The key distinction between a high score or speed run and finishing Braid is that mastery is a choice. The player chooses how much time they want to devote to perfecting their play, but will already have experienced all of the game’s content. Braid requires 100% mastery just to progress to the ending. If the player wants to see the mind-blowing twist at the end, they are supposed to just tough it out.
But what if the player isn’t as affected by fiero, if it isn’t their personal “ultimate Game Emotion”? What if their biggest emotional reward is curiosity or relaxation or excitement? That player wonders what happens in Tim’s quest for his princess, wants to see what the next puzzle’s twist on time manipulation is, or finds the art direction fascinating. Wouldn’t their net enjoyment of the game be increased if they used a walkthrough to avoid some of the frustration? Wouldn’t it be nice if they could press a button and have the avatar automatically progress through the next puzzle so the player could still see the solution? That’s what a feature in New Super Mario Bros Wii can do, and it has been faced with very mixed reactions.
A major element of the argument against such an automated walkthrough is that it promotes accessibility over engagement. Leigh Alexander wrote “History has also never disproven… the principle that any medium and any message degrades the wider an audience it must reach. Art was never served by generalization, nor language by addressing all denominators. Entertainment for the masses ultimately becomes empty.” Well now, dissecting that argument can fill a blog post in itself. But in the case of Braid, the casual player won’t be able to experience some of the most artistically challenging content. It’s not that the art is difficult to interpret; the art is in fact hidden behind a barrier. Anyone can look at a painting and see every detail. They can read every word of a novel or watch every second of a movie. Understanding or appreciating the art is a different matter. Imagine if halfway through a novel you had to take an SAT-style verbal skills test to unlock the second half.
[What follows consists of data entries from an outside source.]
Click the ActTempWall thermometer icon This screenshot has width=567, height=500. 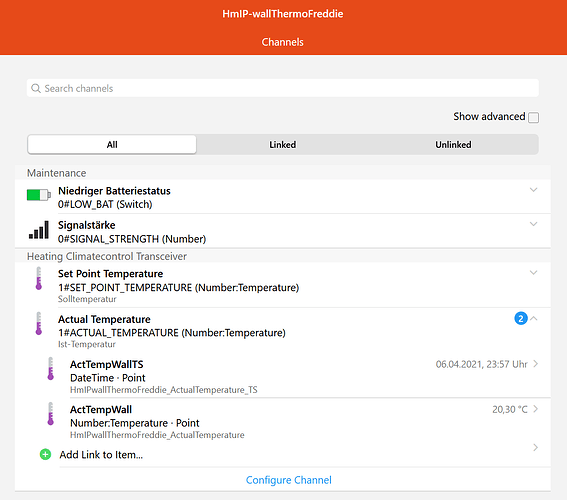coord(51,414)
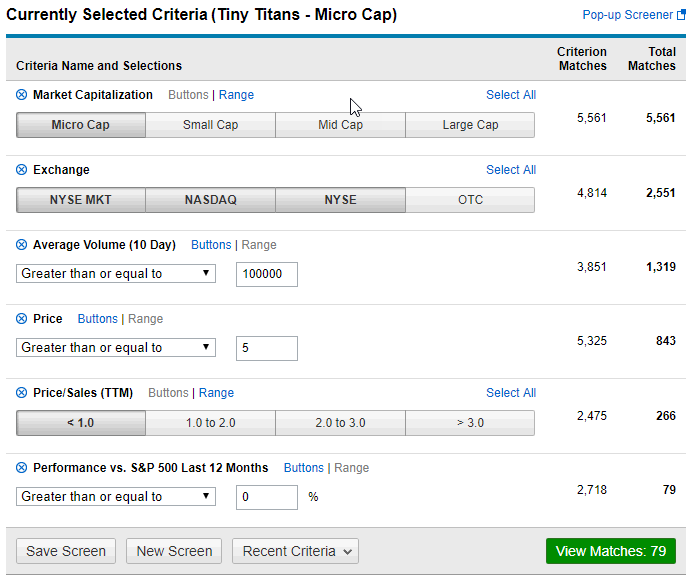The width and height of the screenshot is (692, 579).
Task: Toggle the Price/Sales 1.0 to 2.0 button
Action: click(x=211, y=423)
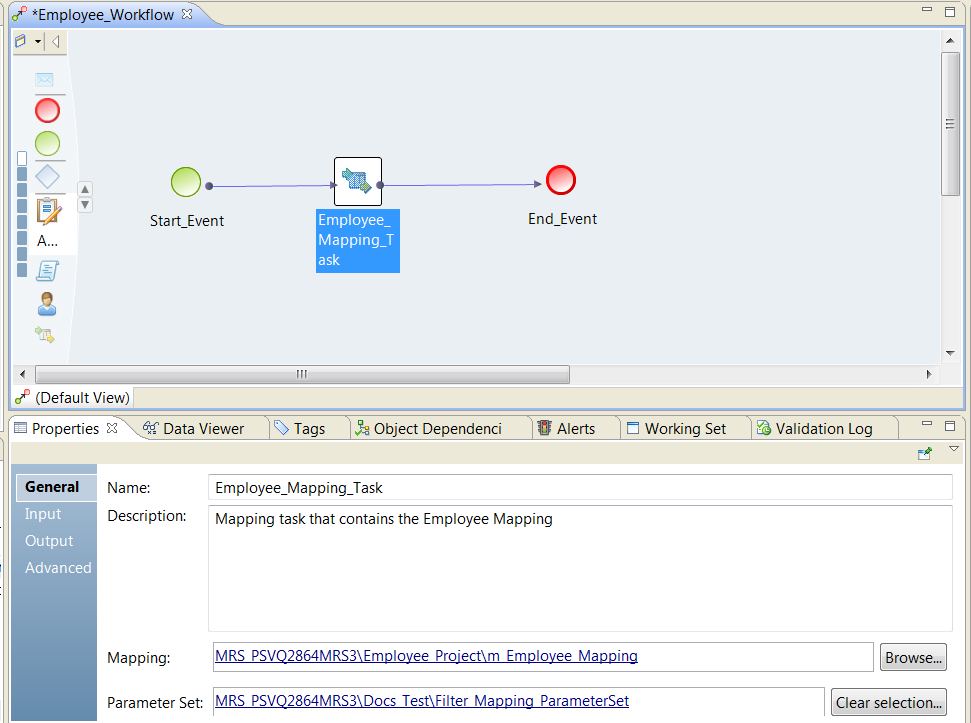Click the Name input field
971x723 pixels.
580,488
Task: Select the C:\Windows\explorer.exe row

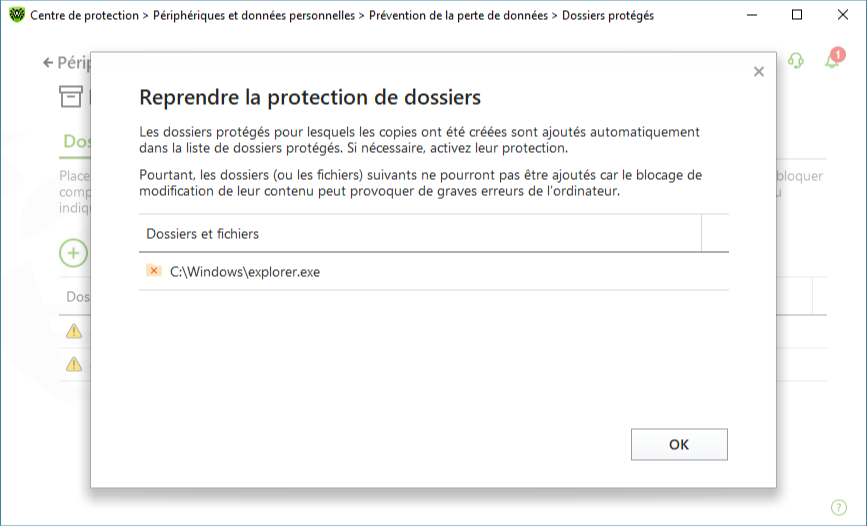Action: (x=434, y=272)
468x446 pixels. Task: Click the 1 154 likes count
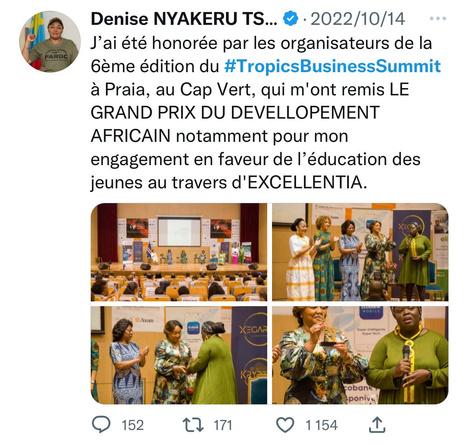[x=322, y=425]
What Game Genie allowed me to do was complete the game. I was playing SNES while in elementary school and didn’t have the skills or patience to memorize attack patterns, but I really wanted to see what happened in the next level. In some cases, I was able to play around more freely with the mechanics when aided by cheat codes. For instance in Link to the Past, magic is limited such that some of the more powerful items can only be used sparingly. I remember using infinite magic to turn the Cane of Somaria into my primary weapon since creating a magic block that explodes in four directions was a fun twist on combat.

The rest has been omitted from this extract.